_WHAT IS BEING ASKED_
Copy out the part of the listing that opens with the line containing "Task: Expand the 变量 section" and closes with the line containing "tap(1066, 23)", reproducing each line as it stands.

_MATERIAL TO PROCESS_
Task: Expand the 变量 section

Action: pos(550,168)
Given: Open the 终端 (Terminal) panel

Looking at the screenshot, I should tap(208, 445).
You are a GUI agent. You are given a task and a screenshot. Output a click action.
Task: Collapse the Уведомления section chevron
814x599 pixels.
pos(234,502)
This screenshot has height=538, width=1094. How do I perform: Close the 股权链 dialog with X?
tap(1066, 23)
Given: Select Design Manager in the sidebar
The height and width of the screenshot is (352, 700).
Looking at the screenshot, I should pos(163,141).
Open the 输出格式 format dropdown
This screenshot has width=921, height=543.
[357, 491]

* * *

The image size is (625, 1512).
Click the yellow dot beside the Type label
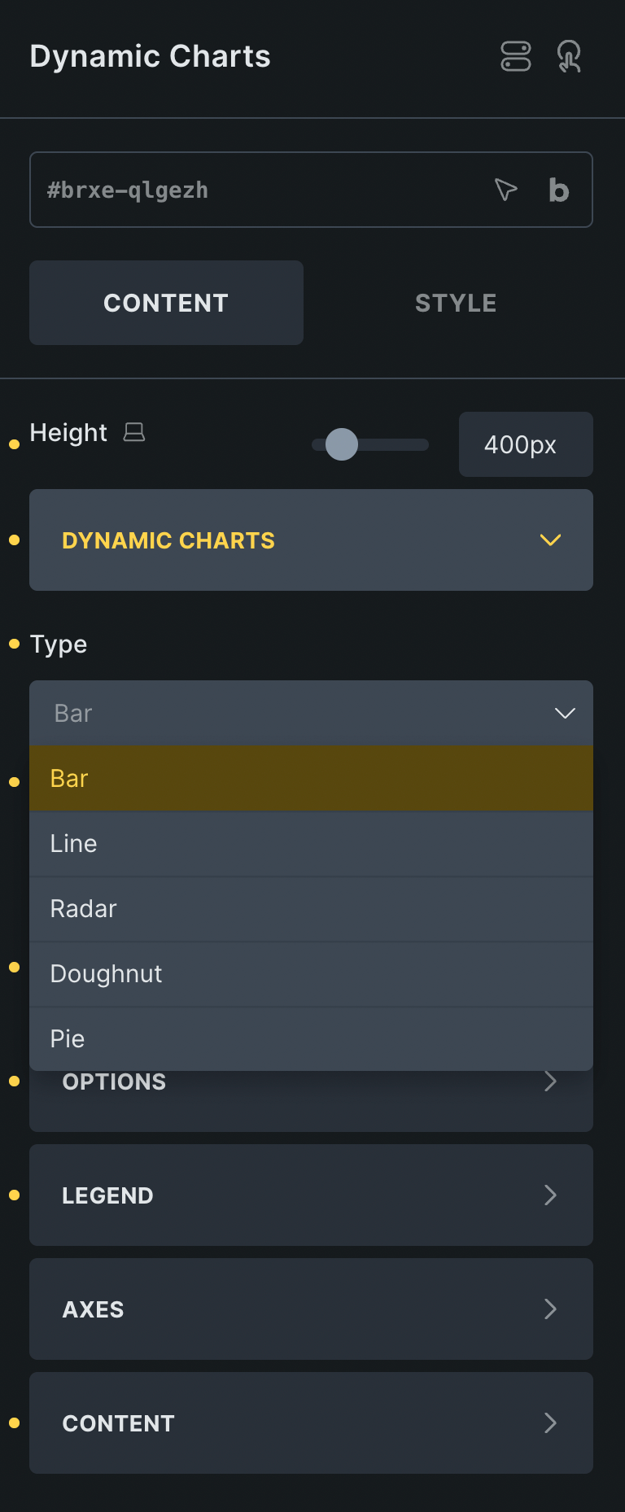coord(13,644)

_OUTPUT FOR THIS TASK_
Task: Expand the 变量 section

Action: pos(550,168)
Given: Open the 终端 (Terminal) panel

Looking at the screenshot, I should tap(208, 445).
You are a GUI agent. You are given a task and a screenshot. Output a click action.
Task: Collapse the Уведомления section chevron
814x599 pixels.
pos(234,502)
This screenshot has height=538, width=1094. How do I perform: Close the 股权链 dialog with X?
tap(1066, 23)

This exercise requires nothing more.